Chicken in trotter jelly
So, tackle the feet. You may wish to pour yourself a fortifying drink now, or you might want to wait until the foot-hair-be-gone debacle is over and celebrate then. Or perhaps you do both and pretend to be Anthony Bourdain guest-starring in My Drunk Kitchen. Anyway, put a large pan of water on to boil and de-fuzz them feets. You can try to remove the bristles with a flame but I found this ineffective and TOTALLY stinky so got busy with a razor, all the while cursing epilation attempt number one for making my flat hum so heinously. Try as I might, I just couldn’t remove every hair from in between the toes (srsly, BLEEEEUUUUGGGGH), but as I was going to strain the liquid to buggery at the end I didn’t panic too much.
Add the trimmed trotters to the boiling water, allow to boil again and bubble for five minutes. Strain, discard the liquid, refill the pot with fresh water and set to boil once more. Being a glutton for punishment I gave the trotters a final once over at this point, but to be honest it wasn’t pleasant and I’d fully support you in not bothering.
Par-boiled trotters. I repeat, BLEEEEEUUUGGGGGH..
While the fresh water is coming to the boil, prepare the vegetables and assemble the aromatics. Chop two ribs of celery and two carrots into thirds, quarter two onions and slice a leek into fat rounds. For aromatics I used five bay leaves, a sprig of rosemary, two star anise, a handful of parsley, lots of black pepper and 2tsp salt. Should you feel the need, place everthing in bowls and on plates, in order to give that newly-minted cookery show-type feel.
Once the water is boiling, add the trotters, veg and aromatics, turn the heat down to a gentle simmer and leave the pot alone for two hours. I gave the pot the occasional poke with a wooden spoon but that’s because I’m an only child and felt left out. I’m sure it’s fine left to its own devises while you do something constructive.

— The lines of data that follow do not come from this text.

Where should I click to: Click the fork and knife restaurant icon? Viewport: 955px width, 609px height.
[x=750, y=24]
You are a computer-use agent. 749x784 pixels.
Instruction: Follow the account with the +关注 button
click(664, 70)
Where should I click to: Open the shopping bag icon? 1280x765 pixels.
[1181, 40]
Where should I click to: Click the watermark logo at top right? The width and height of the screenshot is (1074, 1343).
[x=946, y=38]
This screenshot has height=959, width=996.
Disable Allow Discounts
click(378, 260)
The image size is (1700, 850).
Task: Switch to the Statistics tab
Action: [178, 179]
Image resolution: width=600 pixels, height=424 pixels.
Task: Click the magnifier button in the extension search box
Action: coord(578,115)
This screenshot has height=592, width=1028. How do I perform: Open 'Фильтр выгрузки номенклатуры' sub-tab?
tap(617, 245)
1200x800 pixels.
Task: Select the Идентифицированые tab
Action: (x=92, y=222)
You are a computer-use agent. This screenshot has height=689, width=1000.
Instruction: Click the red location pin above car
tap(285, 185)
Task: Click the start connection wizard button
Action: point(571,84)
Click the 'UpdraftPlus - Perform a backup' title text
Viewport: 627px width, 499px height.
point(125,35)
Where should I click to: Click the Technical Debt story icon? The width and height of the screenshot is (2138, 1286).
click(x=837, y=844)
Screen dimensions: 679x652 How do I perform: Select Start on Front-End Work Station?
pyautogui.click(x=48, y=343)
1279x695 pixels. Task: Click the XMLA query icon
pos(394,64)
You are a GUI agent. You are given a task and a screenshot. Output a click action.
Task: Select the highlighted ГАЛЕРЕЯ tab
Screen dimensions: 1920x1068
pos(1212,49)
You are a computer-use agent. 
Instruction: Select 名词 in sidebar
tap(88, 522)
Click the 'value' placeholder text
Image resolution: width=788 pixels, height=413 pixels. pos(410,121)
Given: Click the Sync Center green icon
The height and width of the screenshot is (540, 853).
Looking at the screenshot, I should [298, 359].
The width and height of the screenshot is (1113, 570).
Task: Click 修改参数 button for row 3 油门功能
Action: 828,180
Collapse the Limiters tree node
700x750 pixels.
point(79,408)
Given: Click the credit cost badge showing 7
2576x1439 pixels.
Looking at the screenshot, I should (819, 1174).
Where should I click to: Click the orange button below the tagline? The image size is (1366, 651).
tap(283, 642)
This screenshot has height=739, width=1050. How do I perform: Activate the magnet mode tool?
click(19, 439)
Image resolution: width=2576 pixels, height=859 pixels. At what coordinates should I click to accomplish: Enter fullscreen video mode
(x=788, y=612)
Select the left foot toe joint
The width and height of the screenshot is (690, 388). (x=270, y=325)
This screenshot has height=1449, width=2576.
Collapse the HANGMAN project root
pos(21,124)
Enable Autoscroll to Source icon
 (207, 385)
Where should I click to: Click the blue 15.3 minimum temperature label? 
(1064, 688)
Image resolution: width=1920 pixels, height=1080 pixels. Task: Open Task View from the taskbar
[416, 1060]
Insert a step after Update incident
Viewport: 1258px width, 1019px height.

I’d bought some raspberries in order to pay on my card at the greengrocer, and at this point I squished them into a vodka, swigged gratefully and gave myself a little pat on the back for being such a brave girl.
After two hours, pop in two big, free-range chicken drumstick thighs (the leg and the thigh together), ensure they’re submerged in stock and poach them gently for an hour – until the flesh is soft and cooked but not overdone. Skim as much fat from the top of the stock as you can.
When the final hour is up, strain the bits out and for CHRIST’S SAKE do not let your megawesome stock disappear down the sink with a momentary brain fart. Discard all solids with the exception of a couple of bits of carrot and the trotters and thighs. Strain the stock through a fine sieve several times, before putting it back on the stove on a fast bubble and reducing for ten minutes. While this is happening, pick the meat from the chicken and trotters, breaking any larger pieces down a little. Slice the carrot pieces into thin rounds. Taste the reduced stock and adjust the seasoning if necessary – it should be savoury and well seasoned, as the flavour can dull a little when it chilled.
Add a couple of tablespoons of stock into the base of four, small, Chinese-type bowls. Add a few bits of carrot, the meat, then pour in the stock until everything is just covered, pushing any rogue bits down if needed. Allow the jellies to cool before covering in cling film and placing in the fridge.
They’re ready! Remove the jellies from the fridge, run a flexible knife around the edge, invert and shake gently until they ffffffffffffffffffffftssss satisfyingly onto waiting plates. Garnish with coarse sea salt and serve with toast and something acidic – I used pickled shallots.